Certo, sta proprio toccando un argomento che mi sta molto a cuore. Perché io continuo sempre a dire anche ai miei associati, dove è possibile, di creare situazioni di hospice con attività di cure palliative, perché abbiamo bisogno di questo, dobbiamo dare risposte. Un malato che sta male ha bisogno di risposte. 

Nella struttura dove attualmente lavoro c'è un hospice, un un reparto di cure palliative, dove si cura sempre ma non si guarisce mai e questo è molto faticoso anche per il personale, per quello sto molto vicino a loro. Perché questo nostro personale ha bisogno di essere sostenuto: sono persone che vogliono molto bene ai malati, e i malati si sentono in famiglia.

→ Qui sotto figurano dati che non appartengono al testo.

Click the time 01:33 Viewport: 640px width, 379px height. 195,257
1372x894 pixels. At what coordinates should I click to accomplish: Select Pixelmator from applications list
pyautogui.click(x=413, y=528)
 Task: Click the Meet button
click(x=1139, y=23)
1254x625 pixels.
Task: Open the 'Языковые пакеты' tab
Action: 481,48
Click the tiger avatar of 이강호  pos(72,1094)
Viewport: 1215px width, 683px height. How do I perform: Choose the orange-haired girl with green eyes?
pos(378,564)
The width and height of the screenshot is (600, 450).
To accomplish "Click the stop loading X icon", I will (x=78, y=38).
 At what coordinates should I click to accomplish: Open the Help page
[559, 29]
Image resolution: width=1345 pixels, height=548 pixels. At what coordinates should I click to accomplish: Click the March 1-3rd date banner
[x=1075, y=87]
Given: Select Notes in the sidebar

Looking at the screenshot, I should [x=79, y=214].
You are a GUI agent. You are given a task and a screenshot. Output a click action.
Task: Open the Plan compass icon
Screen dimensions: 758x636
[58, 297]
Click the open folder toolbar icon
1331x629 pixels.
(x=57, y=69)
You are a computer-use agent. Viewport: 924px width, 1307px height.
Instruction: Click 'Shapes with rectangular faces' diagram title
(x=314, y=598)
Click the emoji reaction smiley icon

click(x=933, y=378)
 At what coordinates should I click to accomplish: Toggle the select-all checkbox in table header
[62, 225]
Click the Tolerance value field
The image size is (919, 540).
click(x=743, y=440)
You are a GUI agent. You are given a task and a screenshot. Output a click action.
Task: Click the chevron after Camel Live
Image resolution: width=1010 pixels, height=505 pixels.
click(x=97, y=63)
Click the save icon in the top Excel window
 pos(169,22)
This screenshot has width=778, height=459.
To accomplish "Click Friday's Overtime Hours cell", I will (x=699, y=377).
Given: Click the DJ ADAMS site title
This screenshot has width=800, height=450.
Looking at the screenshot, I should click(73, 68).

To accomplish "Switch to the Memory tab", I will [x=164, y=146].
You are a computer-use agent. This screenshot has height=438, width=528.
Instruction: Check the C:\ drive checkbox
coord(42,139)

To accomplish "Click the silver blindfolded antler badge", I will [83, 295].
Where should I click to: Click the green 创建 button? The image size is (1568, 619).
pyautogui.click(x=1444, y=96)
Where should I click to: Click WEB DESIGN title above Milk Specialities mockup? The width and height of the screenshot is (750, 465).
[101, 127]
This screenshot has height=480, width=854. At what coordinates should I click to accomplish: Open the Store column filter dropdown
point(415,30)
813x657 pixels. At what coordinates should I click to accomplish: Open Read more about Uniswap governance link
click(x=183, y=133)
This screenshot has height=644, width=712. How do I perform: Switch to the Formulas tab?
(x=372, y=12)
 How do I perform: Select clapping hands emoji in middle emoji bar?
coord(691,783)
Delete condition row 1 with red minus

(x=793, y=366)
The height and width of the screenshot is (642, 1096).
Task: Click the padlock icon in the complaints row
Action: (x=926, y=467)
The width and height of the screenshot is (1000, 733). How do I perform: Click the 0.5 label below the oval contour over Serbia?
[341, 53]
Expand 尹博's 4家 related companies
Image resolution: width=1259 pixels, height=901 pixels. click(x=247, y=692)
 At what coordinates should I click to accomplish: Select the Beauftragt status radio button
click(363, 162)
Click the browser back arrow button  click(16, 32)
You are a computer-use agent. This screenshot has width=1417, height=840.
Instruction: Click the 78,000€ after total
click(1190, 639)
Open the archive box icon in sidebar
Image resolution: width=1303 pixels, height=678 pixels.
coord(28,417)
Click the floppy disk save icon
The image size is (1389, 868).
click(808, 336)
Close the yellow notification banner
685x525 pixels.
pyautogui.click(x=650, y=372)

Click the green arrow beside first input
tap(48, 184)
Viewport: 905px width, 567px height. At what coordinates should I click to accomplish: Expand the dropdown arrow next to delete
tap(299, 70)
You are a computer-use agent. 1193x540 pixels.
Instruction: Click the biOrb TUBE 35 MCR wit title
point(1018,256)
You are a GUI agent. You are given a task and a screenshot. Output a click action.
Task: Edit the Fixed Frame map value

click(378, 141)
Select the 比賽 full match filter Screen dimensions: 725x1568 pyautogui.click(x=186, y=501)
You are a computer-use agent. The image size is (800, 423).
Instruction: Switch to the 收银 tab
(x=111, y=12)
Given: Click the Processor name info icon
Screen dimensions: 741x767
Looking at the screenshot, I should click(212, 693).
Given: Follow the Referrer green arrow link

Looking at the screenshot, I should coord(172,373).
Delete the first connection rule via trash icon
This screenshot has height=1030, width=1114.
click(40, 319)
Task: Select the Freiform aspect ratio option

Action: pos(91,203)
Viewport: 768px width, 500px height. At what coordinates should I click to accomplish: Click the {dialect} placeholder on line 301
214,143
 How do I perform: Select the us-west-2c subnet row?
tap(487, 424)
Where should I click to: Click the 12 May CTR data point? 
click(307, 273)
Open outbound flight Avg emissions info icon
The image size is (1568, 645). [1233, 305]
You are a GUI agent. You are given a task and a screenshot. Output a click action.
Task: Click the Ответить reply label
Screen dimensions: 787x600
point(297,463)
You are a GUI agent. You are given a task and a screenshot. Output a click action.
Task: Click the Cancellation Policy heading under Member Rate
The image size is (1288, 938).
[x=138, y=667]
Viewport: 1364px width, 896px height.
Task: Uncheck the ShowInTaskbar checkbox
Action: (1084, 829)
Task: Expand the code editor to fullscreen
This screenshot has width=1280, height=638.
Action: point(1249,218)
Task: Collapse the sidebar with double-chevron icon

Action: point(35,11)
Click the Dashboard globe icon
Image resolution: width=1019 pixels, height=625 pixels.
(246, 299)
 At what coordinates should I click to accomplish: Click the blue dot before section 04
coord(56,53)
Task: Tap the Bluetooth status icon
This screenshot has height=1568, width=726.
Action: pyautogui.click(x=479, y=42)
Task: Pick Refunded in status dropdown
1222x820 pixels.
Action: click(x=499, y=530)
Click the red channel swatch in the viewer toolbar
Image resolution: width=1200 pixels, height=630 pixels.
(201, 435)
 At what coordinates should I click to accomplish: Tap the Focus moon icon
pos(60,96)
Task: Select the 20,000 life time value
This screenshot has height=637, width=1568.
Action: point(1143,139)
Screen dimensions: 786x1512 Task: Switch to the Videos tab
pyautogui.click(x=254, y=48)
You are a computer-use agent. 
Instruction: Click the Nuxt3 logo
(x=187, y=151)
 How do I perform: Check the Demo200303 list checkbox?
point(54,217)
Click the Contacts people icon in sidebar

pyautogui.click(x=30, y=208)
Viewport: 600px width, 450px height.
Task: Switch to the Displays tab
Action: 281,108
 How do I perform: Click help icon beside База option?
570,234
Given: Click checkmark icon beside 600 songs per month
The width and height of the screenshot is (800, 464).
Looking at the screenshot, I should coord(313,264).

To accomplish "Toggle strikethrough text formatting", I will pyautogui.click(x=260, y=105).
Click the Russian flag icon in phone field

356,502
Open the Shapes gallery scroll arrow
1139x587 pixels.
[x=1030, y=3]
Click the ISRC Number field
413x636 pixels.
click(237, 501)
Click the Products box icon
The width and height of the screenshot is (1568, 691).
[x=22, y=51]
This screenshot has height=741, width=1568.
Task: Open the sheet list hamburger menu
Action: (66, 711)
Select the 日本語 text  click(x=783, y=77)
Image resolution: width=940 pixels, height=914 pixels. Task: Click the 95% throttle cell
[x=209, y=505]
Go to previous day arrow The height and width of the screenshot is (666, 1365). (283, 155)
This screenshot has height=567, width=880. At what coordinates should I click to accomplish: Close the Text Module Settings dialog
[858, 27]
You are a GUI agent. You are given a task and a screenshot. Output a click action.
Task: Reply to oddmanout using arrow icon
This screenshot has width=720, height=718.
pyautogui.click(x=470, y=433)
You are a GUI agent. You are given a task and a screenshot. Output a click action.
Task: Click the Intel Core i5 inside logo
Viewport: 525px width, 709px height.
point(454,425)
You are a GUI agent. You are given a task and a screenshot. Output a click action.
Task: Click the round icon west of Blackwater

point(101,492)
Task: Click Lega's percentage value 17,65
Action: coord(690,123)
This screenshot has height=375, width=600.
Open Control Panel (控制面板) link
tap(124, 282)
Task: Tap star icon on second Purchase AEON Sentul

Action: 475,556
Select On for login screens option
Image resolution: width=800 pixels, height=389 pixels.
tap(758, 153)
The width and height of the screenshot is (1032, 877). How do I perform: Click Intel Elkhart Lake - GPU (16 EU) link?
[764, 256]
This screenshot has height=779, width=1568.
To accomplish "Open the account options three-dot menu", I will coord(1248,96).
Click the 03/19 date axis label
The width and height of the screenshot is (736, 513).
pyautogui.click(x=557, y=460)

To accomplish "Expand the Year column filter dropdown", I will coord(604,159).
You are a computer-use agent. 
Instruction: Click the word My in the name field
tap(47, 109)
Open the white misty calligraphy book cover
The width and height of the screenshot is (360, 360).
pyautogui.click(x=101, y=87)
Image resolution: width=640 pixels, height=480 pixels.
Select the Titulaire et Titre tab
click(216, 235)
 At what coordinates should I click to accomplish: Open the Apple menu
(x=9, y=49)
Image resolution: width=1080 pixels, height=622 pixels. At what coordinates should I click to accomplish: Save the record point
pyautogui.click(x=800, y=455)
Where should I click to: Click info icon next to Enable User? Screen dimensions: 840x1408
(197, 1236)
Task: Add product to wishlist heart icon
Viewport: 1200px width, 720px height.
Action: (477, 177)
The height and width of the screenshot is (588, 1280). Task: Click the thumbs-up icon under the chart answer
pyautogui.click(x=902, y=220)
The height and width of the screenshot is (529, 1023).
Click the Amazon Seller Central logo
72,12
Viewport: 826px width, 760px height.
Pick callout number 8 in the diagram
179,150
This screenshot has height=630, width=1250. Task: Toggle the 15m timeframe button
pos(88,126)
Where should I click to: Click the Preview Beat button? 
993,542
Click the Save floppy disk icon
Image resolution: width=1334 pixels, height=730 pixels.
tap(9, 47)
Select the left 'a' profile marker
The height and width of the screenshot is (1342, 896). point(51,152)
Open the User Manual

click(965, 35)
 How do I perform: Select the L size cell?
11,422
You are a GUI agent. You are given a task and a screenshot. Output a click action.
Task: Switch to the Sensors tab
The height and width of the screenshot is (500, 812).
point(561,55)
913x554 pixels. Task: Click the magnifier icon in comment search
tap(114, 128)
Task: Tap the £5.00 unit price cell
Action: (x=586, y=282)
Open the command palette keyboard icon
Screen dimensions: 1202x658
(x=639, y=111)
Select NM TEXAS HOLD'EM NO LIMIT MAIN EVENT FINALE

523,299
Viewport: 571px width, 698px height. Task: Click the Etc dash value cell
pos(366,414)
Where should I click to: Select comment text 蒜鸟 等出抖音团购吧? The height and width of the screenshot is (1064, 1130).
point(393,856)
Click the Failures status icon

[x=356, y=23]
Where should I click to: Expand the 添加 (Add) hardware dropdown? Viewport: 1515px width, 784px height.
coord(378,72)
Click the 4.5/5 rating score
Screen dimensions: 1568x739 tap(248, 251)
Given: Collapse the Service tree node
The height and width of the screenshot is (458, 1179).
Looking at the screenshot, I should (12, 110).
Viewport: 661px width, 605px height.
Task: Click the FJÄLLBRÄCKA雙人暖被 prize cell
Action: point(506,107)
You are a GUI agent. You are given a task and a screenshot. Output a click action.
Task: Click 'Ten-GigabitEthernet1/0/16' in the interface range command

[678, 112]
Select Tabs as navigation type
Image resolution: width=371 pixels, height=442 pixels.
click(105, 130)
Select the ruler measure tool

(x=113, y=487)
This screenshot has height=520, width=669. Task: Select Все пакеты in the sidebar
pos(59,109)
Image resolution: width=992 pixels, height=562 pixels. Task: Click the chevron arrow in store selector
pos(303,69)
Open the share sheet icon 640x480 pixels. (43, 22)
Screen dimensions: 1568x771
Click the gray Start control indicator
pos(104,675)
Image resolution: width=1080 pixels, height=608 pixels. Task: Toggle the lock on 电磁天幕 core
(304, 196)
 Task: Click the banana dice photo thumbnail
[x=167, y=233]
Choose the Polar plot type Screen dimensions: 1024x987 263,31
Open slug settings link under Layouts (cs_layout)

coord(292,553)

Qualche tempo fa è uscito un articolo sull’Avvenire, che parlava di hospice-famiglia. Perché dobbiamo creare l'ambiente famiglia all'interno delle cure palliative.

 

Quali altri temi sono emersi nel 25º Convegno Nazionale della Pastorale della salute?

Soprattutto l'importanza da parte delle strutture e degli operatori di essere vicini: devono esserci delle persone che si interessano di loro, che si accorgono e vogliono dare una mano. Questa deve essere la cosa principale sia dal lato sanitario sia dal lato umano, perché anche dal lato umano queste persone hanno bisogno di essere sostenute e aiutate.

 

Purtroppo dobbiamo pensare alla situazione in cui tante famiglie vivono, famiglie che non hanno proprio la possibilità di accedere alle cure. C’è un incremento di queste famiglie? È cambiato qualcosa negli anni?

Ci sono, però se la persona non ha la possibilità di accedere alle cure, ci sono le strutture che accolgono: noi accogliamo sempre le persone che hanno bisogno. Anche se siamo all'interno di una realtà dove la Regione ci fa un contratto, noi andiamo ugualmente oltre, perché noi vogliamo fare servizio. Vogliamo essere vicini all'uomo malato.

In questo momento la povertà è aumentata molto. Quindi vediamo come il settore delle persone che non pagano il ticket aumenta sempre di più, perché c'è l'aumento della povertà.

 

Il momento della pandemia ha creato 'un prima e un dopo’.

Il momento della pandemia è stato terribile. Proprio perché Cremona, dove io lavoro, è stato quasi il ‘centro’. Pensate che all'interno della mia struttura sono mancati il direttore sanitario e due religiosi, ma abbiamo avuto anche tanti altri lutti all'interno della nostra struttura perché eravamo anche noi centro Covid. 

Momenti davvero terribili, che sono impresse nella mente di ognuno di noi. Grazie padre Virginio Bebber grazie per essere stato con noi e grazie per quello che fate.